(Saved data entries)
•••••

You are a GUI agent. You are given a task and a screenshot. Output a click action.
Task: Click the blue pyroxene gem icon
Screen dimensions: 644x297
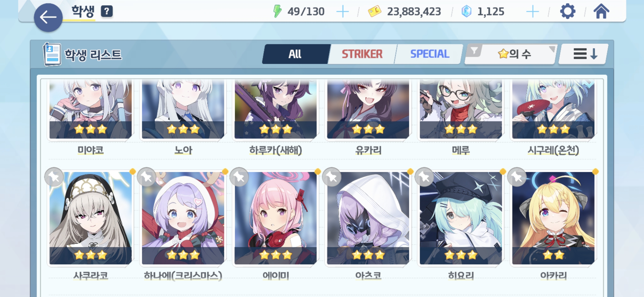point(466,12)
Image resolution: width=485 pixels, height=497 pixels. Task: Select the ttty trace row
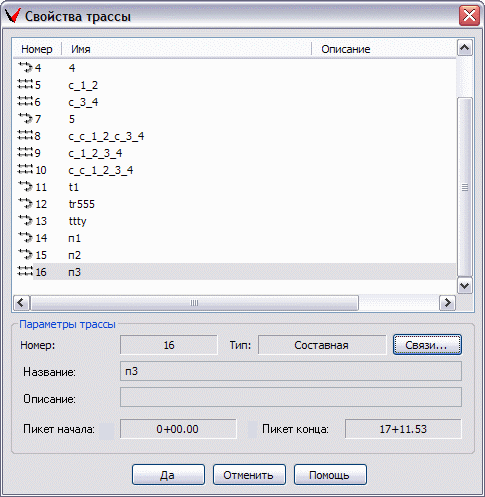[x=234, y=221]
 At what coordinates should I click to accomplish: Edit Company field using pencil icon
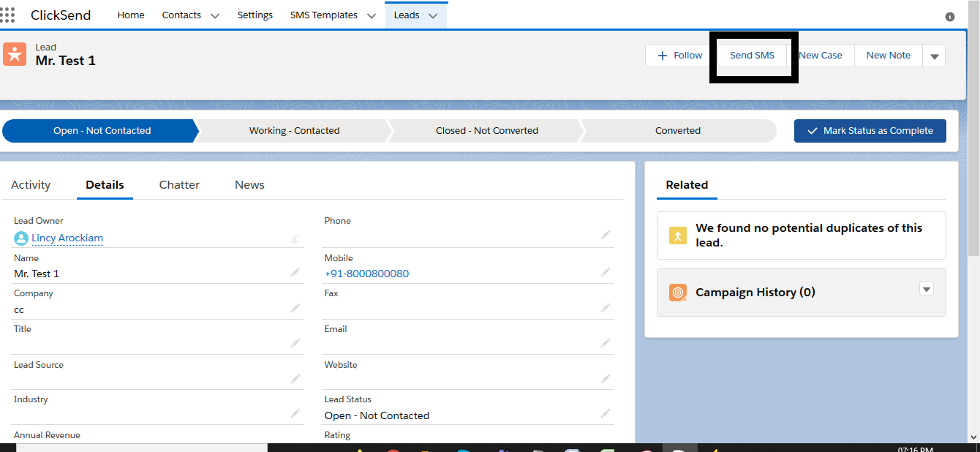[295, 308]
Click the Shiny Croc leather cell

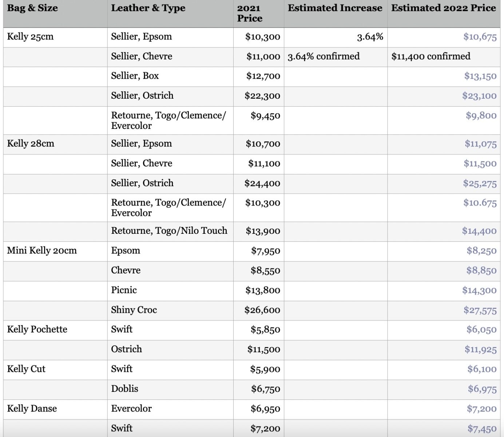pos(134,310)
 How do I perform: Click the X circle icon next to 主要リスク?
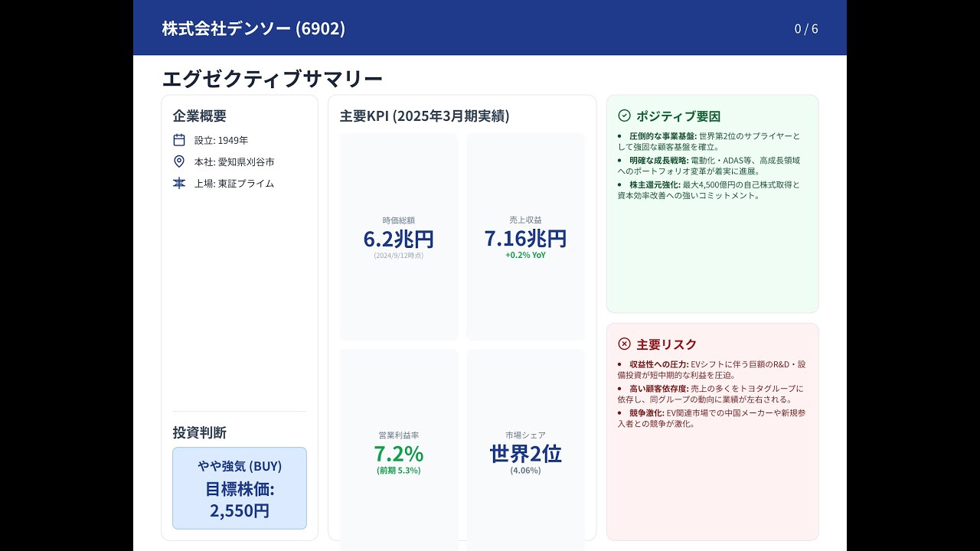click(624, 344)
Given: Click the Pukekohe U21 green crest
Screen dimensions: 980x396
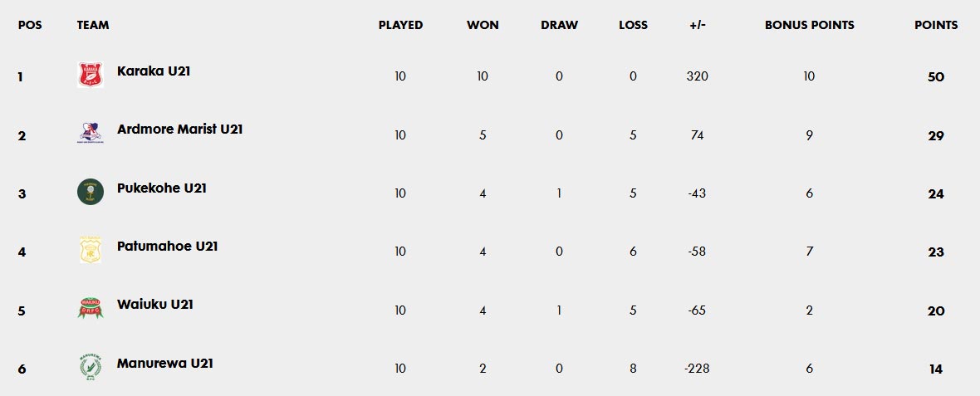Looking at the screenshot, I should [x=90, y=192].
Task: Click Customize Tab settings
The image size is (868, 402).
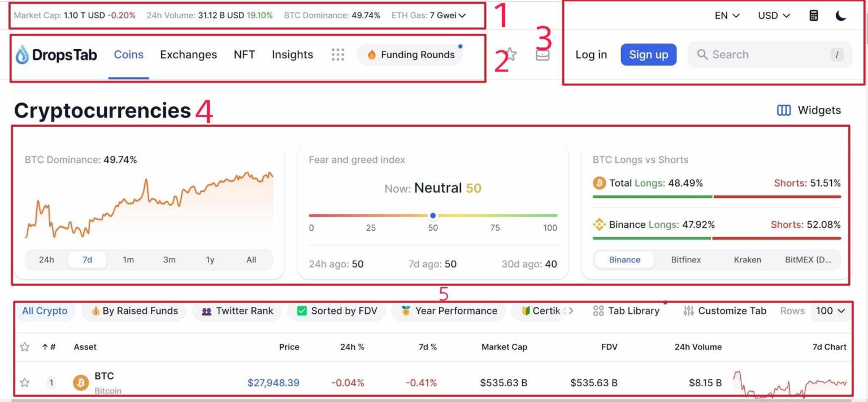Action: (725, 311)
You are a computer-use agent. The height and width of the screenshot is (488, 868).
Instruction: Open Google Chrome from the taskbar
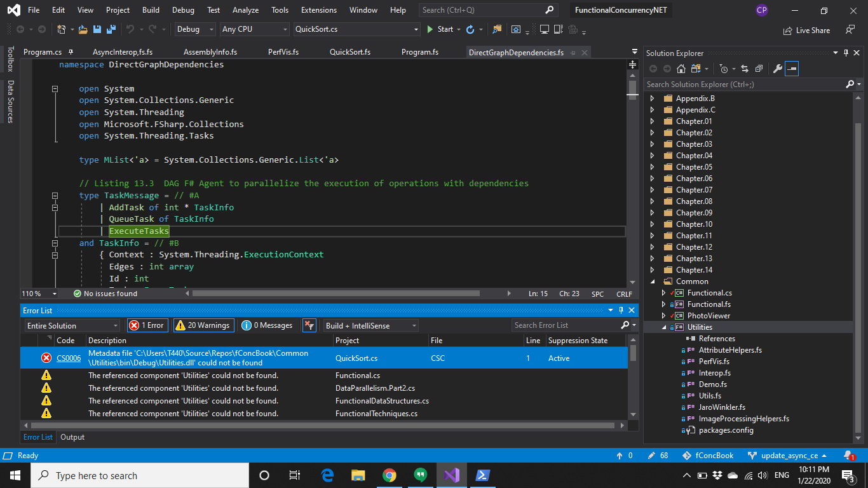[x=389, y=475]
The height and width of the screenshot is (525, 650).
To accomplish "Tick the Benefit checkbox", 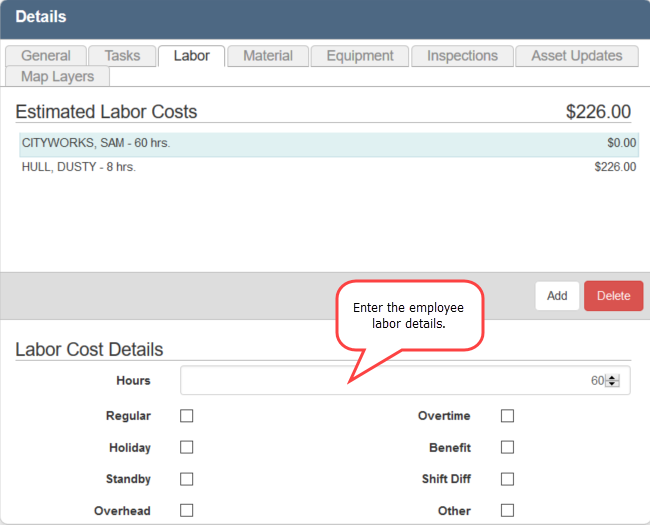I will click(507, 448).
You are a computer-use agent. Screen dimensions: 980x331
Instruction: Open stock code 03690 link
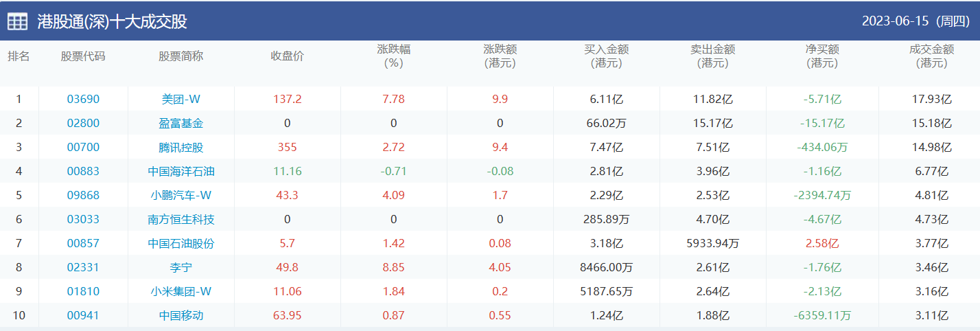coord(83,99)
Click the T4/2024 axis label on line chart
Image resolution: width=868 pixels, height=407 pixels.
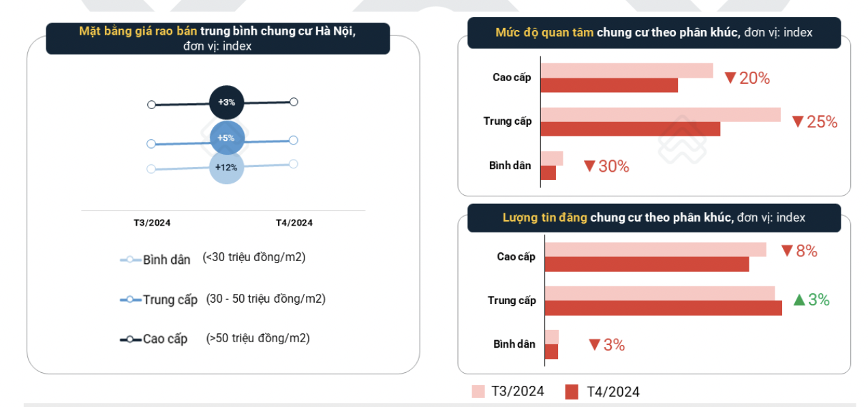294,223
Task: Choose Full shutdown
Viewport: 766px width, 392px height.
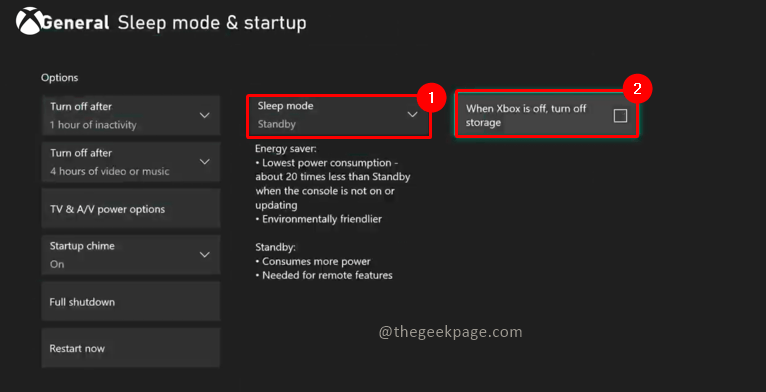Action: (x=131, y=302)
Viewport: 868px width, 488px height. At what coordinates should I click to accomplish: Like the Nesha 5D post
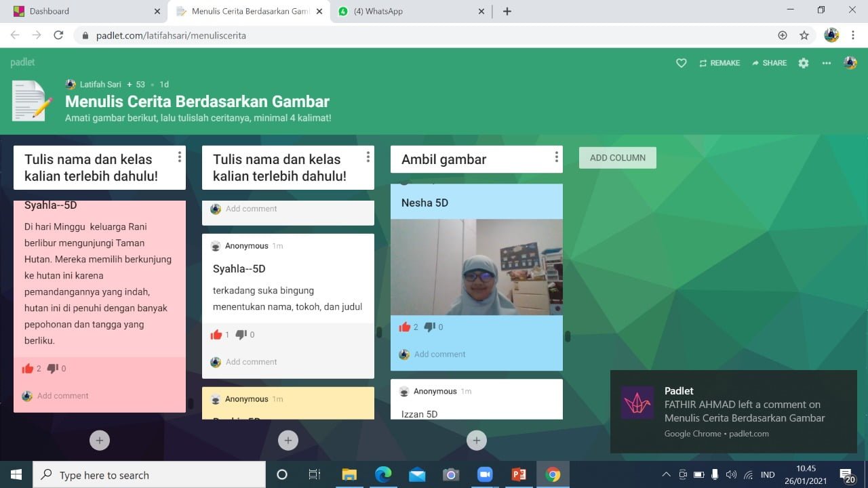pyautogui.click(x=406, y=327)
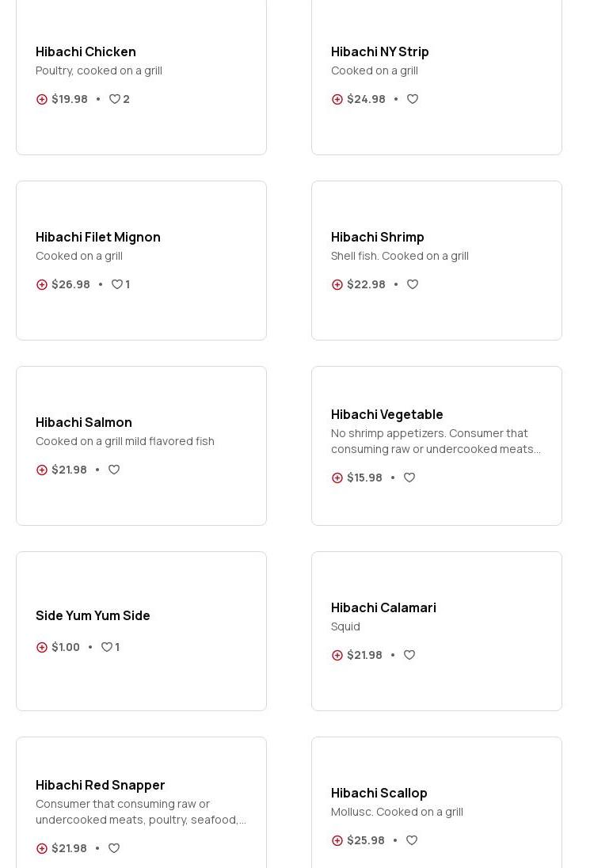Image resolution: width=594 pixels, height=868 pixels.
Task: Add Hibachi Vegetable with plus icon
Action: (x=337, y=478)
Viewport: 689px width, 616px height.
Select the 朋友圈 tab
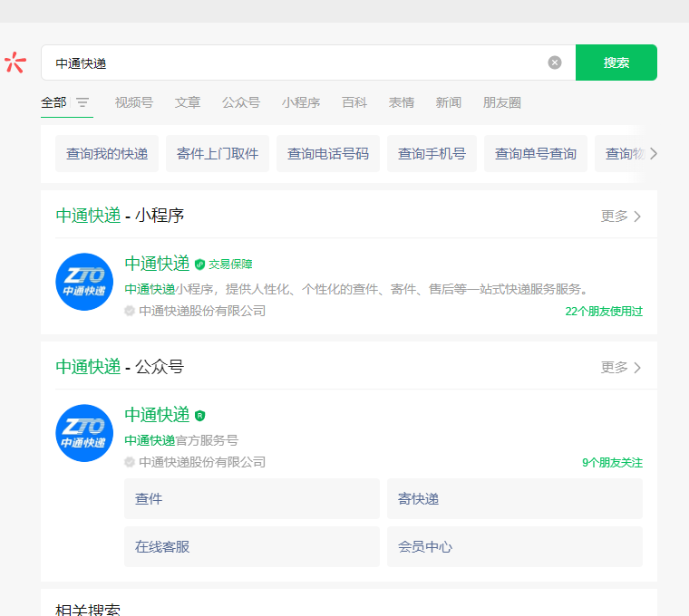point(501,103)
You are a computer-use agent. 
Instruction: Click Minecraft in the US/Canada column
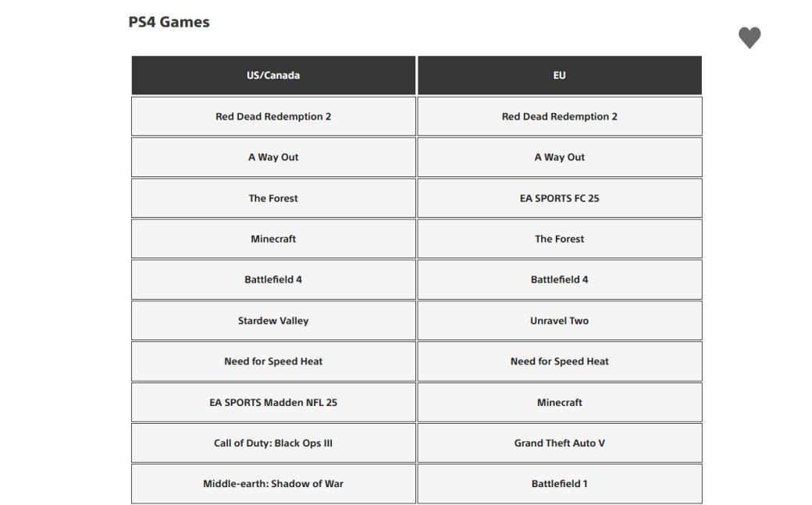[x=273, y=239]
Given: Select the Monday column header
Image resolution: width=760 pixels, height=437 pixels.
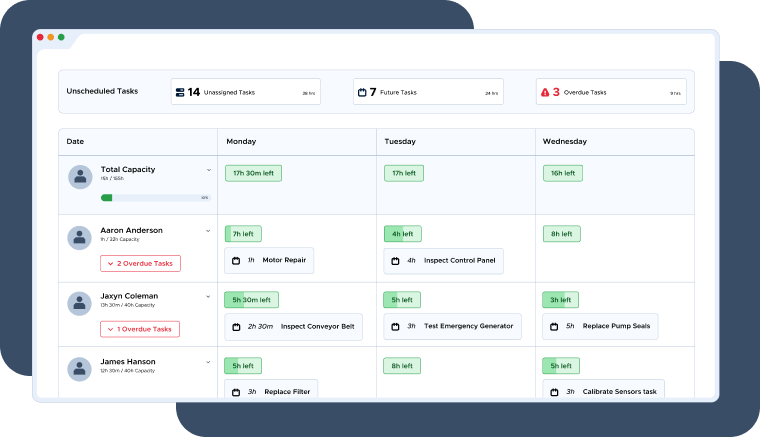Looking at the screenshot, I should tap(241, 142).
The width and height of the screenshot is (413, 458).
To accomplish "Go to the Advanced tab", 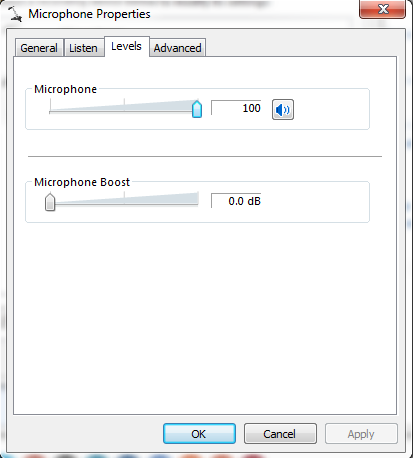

•••••

* _Exercise details_
Lines containing the word "agent": copy every one of them from the records above.

* _Problem solution_
You are a GUI agent. You are given a task and a screenshot. Output a click action.
You are a computer-use agent. The height and width of the screenshot is (488, 868).
You are a computer-use agent. Screen dimensions: 980x331
You are a computer-use agent. 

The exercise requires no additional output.